Henley was also in top form, returning to the spotlight as a solo artist after his lengthy series of reunion shows with the Eagles. And he too has recently released a new album.

While not in the league of "Time Out of Mind," Henley's "Inside Job" includes some songs that are among the most personal and revealing he has ever recorded. These tunes, including "My Thanksgiving" and "For My Wedding," speak of finding comfort and faith in his marriage and children.

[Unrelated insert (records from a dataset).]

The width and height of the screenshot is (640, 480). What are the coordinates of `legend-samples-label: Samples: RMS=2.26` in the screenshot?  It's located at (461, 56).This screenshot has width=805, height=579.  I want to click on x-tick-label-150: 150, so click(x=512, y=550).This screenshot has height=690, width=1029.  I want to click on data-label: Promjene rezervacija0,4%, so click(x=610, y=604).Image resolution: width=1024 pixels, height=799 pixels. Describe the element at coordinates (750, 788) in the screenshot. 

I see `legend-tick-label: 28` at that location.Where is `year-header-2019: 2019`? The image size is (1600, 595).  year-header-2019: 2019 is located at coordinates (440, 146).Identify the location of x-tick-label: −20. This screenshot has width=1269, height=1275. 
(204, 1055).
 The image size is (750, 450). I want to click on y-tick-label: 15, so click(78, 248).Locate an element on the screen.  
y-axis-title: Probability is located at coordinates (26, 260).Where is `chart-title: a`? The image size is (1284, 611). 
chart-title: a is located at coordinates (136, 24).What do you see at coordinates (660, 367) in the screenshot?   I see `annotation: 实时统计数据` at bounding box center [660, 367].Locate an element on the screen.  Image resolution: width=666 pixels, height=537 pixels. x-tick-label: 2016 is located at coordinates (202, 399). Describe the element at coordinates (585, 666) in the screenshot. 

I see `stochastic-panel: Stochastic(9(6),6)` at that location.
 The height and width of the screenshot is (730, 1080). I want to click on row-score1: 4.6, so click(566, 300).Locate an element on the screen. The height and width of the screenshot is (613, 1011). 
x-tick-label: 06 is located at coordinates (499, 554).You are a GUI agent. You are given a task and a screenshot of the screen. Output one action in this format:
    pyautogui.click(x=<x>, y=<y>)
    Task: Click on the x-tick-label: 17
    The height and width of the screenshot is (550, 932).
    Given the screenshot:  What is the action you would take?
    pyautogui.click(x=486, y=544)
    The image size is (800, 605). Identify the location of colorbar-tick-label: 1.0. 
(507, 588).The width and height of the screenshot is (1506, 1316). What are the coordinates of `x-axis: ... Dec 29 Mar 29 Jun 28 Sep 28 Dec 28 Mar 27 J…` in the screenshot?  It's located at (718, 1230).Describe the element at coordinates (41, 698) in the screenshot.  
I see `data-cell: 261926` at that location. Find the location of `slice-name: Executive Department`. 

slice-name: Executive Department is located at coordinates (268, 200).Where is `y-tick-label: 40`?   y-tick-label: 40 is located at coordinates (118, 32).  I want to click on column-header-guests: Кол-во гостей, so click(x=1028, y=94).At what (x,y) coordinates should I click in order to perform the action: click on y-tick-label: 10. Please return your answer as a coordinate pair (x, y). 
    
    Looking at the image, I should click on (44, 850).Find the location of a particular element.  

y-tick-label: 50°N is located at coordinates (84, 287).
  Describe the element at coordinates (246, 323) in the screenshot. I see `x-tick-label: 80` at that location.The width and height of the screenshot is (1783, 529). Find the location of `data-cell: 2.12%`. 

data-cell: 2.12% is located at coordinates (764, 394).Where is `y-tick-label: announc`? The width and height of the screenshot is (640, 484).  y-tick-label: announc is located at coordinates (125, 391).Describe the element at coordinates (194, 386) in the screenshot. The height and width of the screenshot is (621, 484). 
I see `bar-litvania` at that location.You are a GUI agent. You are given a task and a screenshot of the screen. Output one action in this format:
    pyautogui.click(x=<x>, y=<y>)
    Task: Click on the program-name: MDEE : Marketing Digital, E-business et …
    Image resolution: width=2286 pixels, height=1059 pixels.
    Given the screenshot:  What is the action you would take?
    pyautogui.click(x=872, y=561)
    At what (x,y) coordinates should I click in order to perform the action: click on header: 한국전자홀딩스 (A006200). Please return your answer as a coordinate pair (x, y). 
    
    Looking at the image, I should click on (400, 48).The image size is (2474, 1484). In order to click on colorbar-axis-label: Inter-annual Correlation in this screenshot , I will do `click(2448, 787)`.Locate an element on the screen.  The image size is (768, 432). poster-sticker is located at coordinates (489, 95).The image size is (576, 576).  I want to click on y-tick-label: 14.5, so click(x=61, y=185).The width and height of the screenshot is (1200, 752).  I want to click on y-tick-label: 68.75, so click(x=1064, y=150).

The themes are especially heartwarming after his long history of songs expressing disillusionment and doubt.

But in the concert, Henley left most of the emotional heart of the album unexplored as he stressed songs from his earlier solo albums.

It wasn't until seeing Steve Earle recently at the Sun Theatre in Anaheim, however, that I finally decided to propose the N rating.

Earle has been making records for almost 20 years, including a series of albums in the '80s that had country and rock critics heralding him.

But he pretty much ignored that history at the Sun as he devoted most of his two-plus hours on stage to his post-1995 work, including the bulk of the 15 songs from this year's "Transcendental Blues."

That meant he didn't perform some of my favorite Earle songs, including "Valentine's Day," a statement of romantic guilt that is as eloquent as it is convincing, and "Ellis Unit One," a piece about the death penalty that rivals any of Dylan's or Springsteen's social commentary.